KCNE proteins utilize different domains of KCNQ1 channel for gating modulation

Category : Research Topic
 National Institute for Physiological Sciences,
Division of Biophysics and Neurobiology


KCNQ1 channels are voltage-gated potassium channels that are widely expressed in various non-neuronal tissues, such as the heart, pancreas, and intestine. KCNE proteins are known as the auxiliary subunits for KCNQ1 channels. The effects and functions of the different KCNE proteins on KCNQ1 modulation are various; the KCNQ1–KCNE1 ion channel complex produces a slowly activating potassium channel that is crucial for heartbeat regulation, while the KCNE3 protein makes KCNQ1 channels constitutively active, which is important for K+ and Cl− transport in the intestine. The mechanisms by which KCNE proteins modulate KCNQ1 channels have long been studied and discussed; however, it is not well understood how different KCNE proteins exert considerably different effects on KCNQ1 channels. Here, we approached this point by taking advantage of the recently isolated Ci-KCNQ1, a KCNQ1 homologue from marine invertebrate Ciona intestinalis. We found that Ci-KCNQ1 alone could be expressed in Xenopus laevis oocytes and produced a voltage-dependent potassium current, but that Ci-KCNQ1 was not properly modulated by KCNE1 and totally unaffected by coexpression of KCNE3. By making chimeras of Ci-KCNQ1 and human KCNQ1, we determined several amino acid residues located in the pore region of human KCNQ1 involved in KCNE1 modulation. Interestingly, though, these amino acid residues of the pore region are not important for KCNE3 modulation, and we subsequently found that the S1 segment plays an important role in making KCNQ1 channels constitutively active by KCNE3. Our findings indicate that different KCNE proteins use different domains of KCNQ1 channels, and that may explain why different KCNE proteins give quite different outcomes by forming a complex with KCNQ1 channels.

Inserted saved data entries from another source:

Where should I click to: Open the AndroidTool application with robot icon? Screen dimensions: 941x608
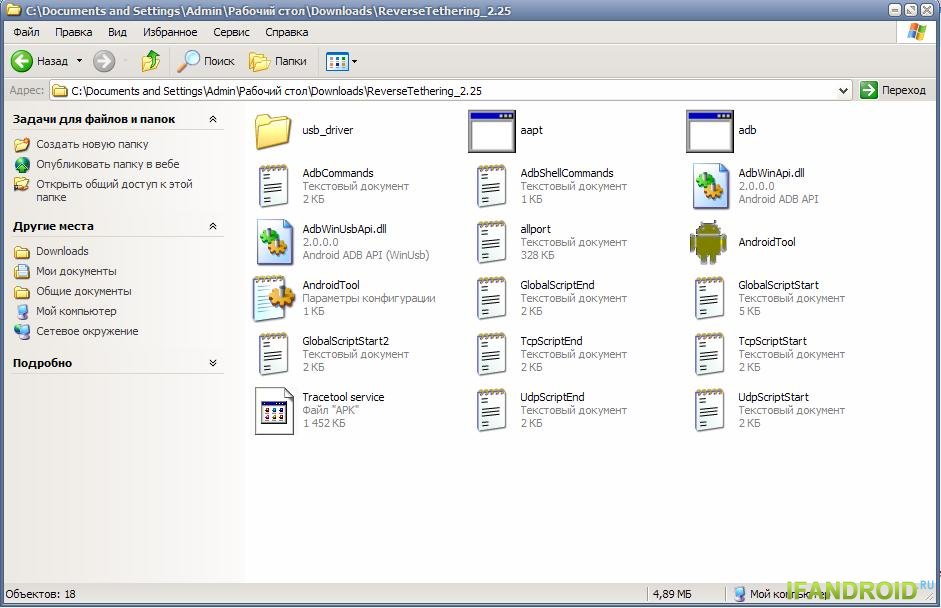click(708, 242)

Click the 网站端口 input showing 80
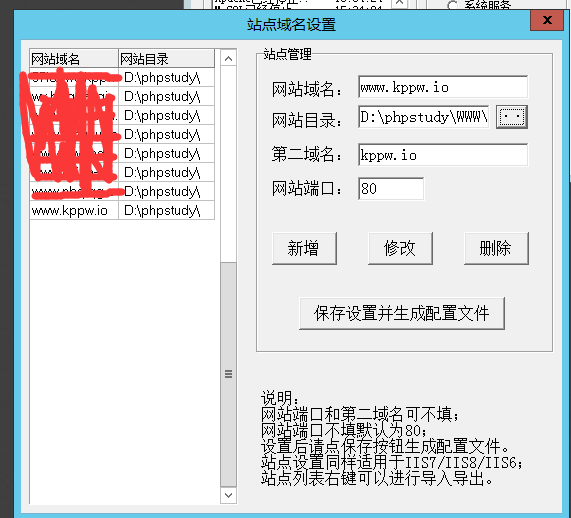pyautogui.click(x=391, y=189)
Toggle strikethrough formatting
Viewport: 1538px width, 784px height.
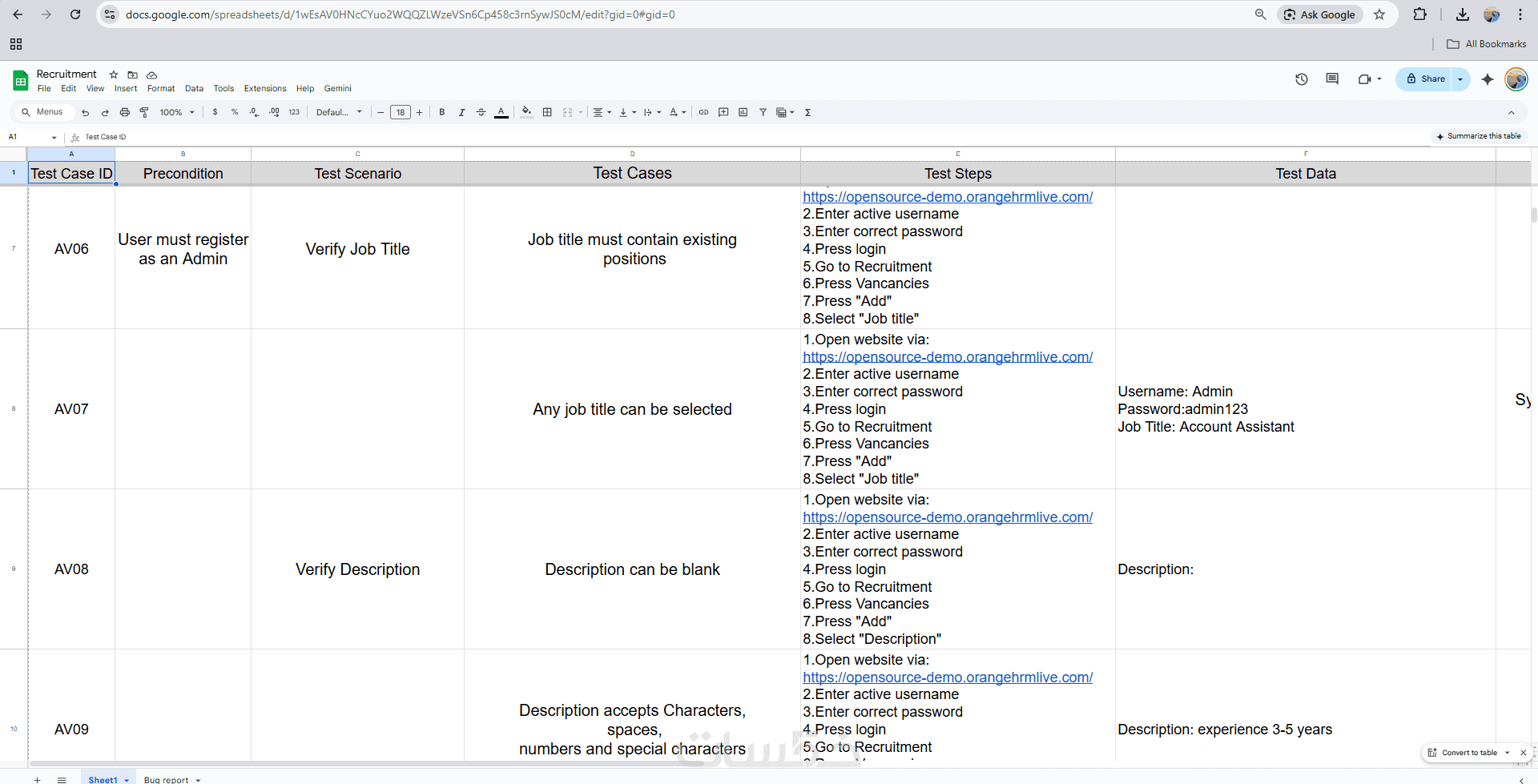coord(481,112)
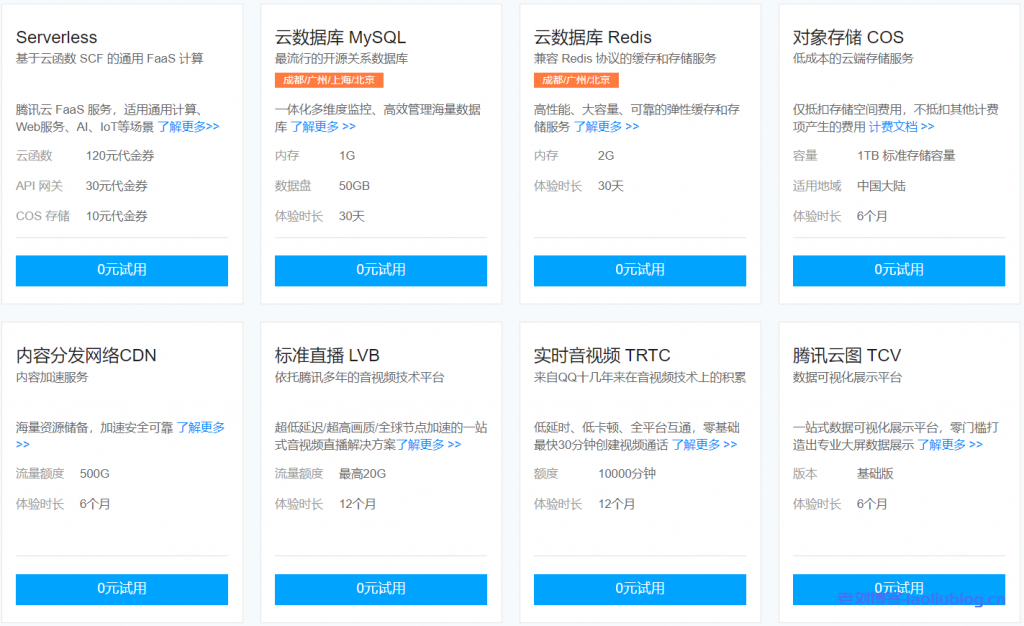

Figure Legend:Mapping of the interaction sites for KCNE1 and KCNE3 on KCNQ1 channel
Side view (left) and top view (right) of tetrameric KCNQ1 channel are shown.  Green circle is a hypothetical location of KCNE protein.  KCNE1 may interact with Gly272 (green), Val324 and Val 334 (yellow); all are located on the pore domain.  KCNE3 may interact with Phe123, Phe127 and Phe130 on the S1 segment (Phe130 of the left figure and Phe123 of the right figure are behind the other phenylalanine residues).

Published paper

KCNQ1 subdomains involved in KCNE modulation revealed by an invertebrate KCNQ1 ortholog.
Koichi Nakajo, Atsuo Nishino, Yasushi Okamura and Yoshihiro Kubo.
Journal of General Physiology 138: 521-535, 2011.